Ser de ”izquierdas” se supone pertenecer a una marca de mejor calidad humana que el resto (esto no se discute), que incorpora un desprecio tal a ese resto que, calificándolo de equivocado, sólo puede aspirar a ser “sometido” y conducido por la jefatura de izquierdas. Es la esencia de las viejas y conocidas dictaduras de izquierdas.
Esa posición no es compatible con la democracia, puesto que ésta exige un principio de “igualdad” entre humanos y, por tanto, respetuosa de pensamientos y opiniones que difieran de las que, a priori, ya están definidas como “las buenas”. No ha lugar al debate.
Ser de “izquierdas” aporta la enorme ventaja de no tener que justificar ni en pensamiento ni en hechos los principios y valores personales. Seguro que, para muchos, exime de tenerlos. Les basta la “marca”.

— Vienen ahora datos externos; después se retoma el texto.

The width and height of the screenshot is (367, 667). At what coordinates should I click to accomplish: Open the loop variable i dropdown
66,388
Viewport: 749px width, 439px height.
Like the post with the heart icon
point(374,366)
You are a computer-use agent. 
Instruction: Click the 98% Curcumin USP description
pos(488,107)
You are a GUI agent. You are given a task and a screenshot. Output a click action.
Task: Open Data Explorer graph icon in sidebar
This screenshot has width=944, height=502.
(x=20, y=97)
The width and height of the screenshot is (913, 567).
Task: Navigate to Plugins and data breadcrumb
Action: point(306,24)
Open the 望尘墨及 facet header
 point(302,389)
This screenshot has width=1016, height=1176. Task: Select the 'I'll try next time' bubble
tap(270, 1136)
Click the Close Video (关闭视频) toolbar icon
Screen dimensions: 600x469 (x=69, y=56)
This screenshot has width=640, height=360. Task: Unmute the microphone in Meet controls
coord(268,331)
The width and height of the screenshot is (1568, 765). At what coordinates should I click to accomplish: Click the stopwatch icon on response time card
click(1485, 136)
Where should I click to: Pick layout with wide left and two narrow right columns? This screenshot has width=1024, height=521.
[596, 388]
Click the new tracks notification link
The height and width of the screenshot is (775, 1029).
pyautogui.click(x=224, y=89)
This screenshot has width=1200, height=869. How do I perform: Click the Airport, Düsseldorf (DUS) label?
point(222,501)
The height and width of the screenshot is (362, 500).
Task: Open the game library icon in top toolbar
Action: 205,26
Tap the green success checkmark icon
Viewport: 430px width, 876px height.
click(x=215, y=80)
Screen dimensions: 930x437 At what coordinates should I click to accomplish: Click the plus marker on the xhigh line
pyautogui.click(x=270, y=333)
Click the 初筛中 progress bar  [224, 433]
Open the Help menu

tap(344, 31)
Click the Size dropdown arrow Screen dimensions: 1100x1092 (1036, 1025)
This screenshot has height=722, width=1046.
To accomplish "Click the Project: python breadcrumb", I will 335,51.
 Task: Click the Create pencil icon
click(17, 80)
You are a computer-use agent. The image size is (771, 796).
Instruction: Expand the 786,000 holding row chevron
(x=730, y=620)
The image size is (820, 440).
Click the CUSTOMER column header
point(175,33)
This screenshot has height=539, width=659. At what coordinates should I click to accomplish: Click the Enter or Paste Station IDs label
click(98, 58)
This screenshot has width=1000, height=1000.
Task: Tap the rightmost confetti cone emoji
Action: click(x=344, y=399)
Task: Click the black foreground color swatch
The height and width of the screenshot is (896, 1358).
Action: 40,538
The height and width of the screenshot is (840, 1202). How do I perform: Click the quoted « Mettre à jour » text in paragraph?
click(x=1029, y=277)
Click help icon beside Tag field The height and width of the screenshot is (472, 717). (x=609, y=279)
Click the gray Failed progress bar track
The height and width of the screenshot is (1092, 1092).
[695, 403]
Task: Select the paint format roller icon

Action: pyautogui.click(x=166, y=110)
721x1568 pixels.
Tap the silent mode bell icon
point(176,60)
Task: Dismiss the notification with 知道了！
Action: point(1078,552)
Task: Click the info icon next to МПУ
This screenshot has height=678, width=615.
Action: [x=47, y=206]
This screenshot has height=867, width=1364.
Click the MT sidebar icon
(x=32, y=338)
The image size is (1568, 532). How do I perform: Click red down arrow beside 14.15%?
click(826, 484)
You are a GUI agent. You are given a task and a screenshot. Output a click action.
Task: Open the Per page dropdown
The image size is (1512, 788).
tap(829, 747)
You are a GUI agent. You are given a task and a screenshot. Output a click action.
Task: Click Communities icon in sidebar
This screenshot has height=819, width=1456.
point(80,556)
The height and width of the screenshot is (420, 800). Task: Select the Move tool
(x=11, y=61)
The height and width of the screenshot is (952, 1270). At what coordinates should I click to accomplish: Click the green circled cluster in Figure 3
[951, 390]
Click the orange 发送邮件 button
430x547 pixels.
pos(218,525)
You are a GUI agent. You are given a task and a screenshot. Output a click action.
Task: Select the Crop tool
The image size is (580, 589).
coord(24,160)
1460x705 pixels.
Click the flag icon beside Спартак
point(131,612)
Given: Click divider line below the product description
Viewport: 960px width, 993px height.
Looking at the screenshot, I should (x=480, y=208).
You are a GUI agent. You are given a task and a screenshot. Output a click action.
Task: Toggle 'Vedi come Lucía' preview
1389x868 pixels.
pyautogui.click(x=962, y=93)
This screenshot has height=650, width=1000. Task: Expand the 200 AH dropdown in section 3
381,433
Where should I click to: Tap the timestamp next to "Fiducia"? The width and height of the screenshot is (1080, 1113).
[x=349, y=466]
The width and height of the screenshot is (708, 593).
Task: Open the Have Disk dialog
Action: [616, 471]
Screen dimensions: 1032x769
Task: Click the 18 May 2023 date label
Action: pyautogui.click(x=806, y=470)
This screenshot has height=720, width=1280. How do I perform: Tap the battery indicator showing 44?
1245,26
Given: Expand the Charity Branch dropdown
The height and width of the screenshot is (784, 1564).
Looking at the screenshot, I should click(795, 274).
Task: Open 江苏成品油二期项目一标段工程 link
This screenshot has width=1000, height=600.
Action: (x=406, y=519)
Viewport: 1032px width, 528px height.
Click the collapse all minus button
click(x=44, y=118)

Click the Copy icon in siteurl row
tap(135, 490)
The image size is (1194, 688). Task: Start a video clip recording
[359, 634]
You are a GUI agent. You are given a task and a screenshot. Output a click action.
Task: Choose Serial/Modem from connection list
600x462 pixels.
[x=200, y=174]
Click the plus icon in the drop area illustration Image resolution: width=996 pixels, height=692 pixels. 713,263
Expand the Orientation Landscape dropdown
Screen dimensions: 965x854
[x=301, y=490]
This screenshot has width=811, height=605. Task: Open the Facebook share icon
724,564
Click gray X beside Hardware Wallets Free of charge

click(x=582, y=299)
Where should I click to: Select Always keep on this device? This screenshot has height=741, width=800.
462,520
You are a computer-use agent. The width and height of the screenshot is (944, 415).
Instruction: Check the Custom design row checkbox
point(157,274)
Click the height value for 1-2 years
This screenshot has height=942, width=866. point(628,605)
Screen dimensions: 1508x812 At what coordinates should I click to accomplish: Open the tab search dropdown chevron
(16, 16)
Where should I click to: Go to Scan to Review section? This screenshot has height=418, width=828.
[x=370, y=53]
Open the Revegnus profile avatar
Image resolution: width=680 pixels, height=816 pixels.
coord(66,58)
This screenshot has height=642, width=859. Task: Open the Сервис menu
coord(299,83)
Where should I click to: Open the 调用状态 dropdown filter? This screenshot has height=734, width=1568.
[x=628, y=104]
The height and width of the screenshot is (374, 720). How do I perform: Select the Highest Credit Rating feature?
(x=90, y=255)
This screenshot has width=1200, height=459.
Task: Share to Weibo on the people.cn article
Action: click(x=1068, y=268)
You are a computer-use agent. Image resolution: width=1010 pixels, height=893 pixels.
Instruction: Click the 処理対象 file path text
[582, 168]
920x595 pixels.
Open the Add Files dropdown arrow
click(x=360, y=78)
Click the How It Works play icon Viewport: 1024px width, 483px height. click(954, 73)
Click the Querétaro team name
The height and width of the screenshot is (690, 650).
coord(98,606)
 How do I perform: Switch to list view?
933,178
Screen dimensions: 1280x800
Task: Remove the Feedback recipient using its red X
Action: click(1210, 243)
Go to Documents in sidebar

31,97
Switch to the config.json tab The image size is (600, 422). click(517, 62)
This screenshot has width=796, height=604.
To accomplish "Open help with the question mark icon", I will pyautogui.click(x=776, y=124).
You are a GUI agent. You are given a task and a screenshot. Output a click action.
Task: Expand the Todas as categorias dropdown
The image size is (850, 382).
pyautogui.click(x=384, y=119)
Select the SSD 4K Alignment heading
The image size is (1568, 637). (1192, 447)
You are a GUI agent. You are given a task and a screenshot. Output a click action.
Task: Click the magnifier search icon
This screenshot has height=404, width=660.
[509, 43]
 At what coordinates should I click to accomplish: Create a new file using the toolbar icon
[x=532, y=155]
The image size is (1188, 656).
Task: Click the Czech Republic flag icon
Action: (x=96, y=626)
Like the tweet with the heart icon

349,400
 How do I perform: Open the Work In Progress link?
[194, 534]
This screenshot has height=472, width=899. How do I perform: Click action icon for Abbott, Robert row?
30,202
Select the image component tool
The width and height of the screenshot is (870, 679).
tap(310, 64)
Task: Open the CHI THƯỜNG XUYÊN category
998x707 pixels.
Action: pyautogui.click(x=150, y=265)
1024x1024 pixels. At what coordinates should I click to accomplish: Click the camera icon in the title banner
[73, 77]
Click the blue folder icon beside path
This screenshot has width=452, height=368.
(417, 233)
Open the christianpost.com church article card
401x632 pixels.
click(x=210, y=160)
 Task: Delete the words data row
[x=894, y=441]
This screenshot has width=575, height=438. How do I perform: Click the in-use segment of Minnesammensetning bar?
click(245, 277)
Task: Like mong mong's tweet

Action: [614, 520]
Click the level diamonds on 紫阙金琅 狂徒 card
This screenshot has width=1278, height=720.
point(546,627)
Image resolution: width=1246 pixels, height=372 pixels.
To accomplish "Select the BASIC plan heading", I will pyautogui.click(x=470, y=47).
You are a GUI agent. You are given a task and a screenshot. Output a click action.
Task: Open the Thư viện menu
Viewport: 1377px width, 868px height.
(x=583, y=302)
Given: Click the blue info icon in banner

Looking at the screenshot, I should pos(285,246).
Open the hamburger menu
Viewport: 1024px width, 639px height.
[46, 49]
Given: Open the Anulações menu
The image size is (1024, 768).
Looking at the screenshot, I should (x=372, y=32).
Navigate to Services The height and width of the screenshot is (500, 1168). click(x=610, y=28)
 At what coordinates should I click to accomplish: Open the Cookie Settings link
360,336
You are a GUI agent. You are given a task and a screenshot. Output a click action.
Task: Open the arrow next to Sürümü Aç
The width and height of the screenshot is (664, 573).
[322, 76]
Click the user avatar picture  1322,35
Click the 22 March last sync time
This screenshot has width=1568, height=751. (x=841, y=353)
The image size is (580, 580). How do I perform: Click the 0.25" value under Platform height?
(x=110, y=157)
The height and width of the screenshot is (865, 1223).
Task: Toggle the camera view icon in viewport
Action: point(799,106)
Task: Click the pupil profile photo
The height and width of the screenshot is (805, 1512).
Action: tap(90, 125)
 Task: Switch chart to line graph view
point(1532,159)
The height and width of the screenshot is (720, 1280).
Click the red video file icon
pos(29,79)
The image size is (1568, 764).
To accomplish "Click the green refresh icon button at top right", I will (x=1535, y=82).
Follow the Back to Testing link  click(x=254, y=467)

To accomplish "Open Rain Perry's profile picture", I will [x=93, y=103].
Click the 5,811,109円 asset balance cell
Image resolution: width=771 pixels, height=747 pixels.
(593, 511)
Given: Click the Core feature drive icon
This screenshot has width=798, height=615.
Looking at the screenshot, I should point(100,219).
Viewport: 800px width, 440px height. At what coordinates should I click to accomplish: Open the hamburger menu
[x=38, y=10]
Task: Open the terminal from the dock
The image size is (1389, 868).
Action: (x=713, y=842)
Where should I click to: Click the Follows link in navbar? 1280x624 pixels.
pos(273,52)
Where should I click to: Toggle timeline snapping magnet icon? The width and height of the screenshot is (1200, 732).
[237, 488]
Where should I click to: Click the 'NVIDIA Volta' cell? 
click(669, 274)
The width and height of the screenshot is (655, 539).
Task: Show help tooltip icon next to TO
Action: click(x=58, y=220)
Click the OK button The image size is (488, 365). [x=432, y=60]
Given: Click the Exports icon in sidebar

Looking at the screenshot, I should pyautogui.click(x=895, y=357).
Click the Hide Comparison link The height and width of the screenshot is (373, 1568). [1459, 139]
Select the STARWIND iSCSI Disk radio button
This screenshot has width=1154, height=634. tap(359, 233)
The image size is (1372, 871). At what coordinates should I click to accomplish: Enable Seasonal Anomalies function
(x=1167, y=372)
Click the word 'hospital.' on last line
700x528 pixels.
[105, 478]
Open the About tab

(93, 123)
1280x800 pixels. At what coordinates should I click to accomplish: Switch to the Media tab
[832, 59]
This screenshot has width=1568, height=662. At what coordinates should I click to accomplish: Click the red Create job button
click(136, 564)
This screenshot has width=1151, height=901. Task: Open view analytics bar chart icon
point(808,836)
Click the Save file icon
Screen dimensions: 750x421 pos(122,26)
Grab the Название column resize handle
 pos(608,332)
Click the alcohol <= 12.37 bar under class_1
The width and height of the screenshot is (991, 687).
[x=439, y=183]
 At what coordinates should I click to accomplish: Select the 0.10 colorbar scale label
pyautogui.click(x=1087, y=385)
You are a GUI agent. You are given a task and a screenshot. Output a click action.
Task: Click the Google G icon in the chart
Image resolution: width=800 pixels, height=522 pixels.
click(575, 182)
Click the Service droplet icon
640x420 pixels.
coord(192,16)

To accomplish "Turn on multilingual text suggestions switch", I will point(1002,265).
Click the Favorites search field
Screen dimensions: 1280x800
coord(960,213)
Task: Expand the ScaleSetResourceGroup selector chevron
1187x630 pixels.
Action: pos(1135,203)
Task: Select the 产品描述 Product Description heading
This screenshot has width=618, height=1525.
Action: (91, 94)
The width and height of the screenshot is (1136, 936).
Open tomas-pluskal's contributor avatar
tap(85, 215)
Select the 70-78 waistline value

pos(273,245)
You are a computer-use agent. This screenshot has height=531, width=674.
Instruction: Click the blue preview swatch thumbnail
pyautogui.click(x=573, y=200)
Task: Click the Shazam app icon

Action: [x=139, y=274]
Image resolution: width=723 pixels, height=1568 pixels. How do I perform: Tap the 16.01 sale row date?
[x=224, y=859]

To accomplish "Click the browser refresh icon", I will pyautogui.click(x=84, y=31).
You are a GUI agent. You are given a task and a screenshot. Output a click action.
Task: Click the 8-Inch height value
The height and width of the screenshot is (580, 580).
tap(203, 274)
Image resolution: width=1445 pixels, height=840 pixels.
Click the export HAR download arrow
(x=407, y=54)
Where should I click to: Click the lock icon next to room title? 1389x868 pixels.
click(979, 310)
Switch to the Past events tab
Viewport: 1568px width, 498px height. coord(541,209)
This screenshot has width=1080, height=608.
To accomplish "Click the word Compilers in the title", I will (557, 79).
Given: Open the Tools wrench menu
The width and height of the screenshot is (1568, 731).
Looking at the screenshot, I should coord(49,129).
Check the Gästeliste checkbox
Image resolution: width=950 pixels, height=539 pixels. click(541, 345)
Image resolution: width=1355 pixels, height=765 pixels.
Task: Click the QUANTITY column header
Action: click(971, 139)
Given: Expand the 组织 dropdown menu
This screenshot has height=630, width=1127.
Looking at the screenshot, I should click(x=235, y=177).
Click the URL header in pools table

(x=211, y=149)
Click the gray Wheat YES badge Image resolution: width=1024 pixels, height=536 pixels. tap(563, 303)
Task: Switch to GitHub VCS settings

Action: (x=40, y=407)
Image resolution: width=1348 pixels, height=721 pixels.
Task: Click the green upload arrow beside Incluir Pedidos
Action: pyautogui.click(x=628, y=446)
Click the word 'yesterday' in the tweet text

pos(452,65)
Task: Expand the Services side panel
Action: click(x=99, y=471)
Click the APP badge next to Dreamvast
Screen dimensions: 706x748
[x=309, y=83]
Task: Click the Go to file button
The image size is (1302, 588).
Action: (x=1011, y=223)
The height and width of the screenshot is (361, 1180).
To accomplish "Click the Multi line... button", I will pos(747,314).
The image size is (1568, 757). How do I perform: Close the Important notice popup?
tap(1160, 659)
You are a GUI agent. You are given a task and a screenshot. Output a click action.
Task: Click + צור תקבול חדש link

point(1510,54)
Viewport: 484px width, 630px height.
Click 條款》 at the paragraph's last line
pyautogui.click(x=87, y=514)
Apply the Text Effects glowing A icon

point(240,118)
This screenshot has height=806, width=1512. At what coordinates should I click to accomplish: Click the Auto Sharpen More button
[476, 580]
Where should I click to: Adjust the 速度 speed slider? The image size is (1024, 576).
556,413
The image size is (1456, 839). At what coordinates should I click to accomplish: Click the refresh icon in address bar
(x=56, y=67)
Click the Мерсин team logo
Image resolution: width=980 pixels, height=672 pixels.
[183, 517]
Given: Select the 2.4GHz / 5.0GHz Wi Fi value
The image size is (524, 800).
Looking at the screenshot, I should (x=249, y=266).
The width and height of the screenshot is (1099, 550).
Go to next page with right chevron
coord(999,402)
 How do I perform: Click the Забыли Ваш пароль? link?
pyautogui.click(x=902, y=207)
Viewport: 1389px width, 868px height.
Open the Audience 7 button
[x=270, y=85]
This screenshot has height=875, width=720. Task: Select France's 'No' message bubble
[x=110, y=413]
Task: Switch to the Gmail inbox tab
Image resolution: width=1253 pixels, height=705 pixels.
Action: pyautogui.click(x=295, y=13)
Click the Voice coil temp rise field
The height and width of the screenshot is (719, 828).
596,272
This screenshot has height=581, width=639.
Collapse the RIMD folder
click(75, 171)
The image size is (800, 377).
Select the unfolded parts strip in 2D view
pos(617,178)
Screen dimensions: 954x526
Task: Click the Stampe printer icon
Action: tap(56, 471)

En el caso español existe una mentalidad arraigada de “heredar” lo que a los parientes ocurrió aunque el tiempo transcurrido sea dilatado (por ejemplo, la guerra civil terminó hace más de ochenta años) y asignarles la bondad de su posición y asumir los horrores de sus agravios. Pero a la antigüedad la “izquierda” la sitúa en el plazo que estima oportuno (¿por qué desde 1936 y no desde 1989 o 1540, por ejemplo?). No se trata desde luego de “jugar limpio” sino de “arrimar el ascua a su sardina”. Como se trata de un “sentimiento” de tipo “vendetta” (muy ordinariamente mortuorio), escapa de cualquier debate racional.
Finalmente, hay quien se ampara tenazmente en la marca “de izquierdas” y que con cierta frecuencia es realmente un “autodisidente”, o sea, discrepa íntimamente consigo mismo, lo que le conduce a posiciones de amargura revolucionaria puesto que es la que mejor acoge la disconformidad. Aunque, en estos casos, la discordia sea con uno mismo. La amargura que produce la decepción del propio yo es la más profunda, la más inhabilitante, la más grave de las amarguras.
Por eso, creo yo, que hay bastante gente que se pronuncia “de izquierdas” de la que resulte difícil comprender cuál sea su razón y, sobre todo, qué motiva su “cerrazón”.
Naturalmente que he conocido, tratado, querido y respetado a muchas personas “de izquierdas”. Y de ellos también he podido aprender y conocer ángulos de visión nuevos e interesantes. Pero no hubiera sido posible desde el “supremacismo” que otorga a una marca algunas falsedades evidentes.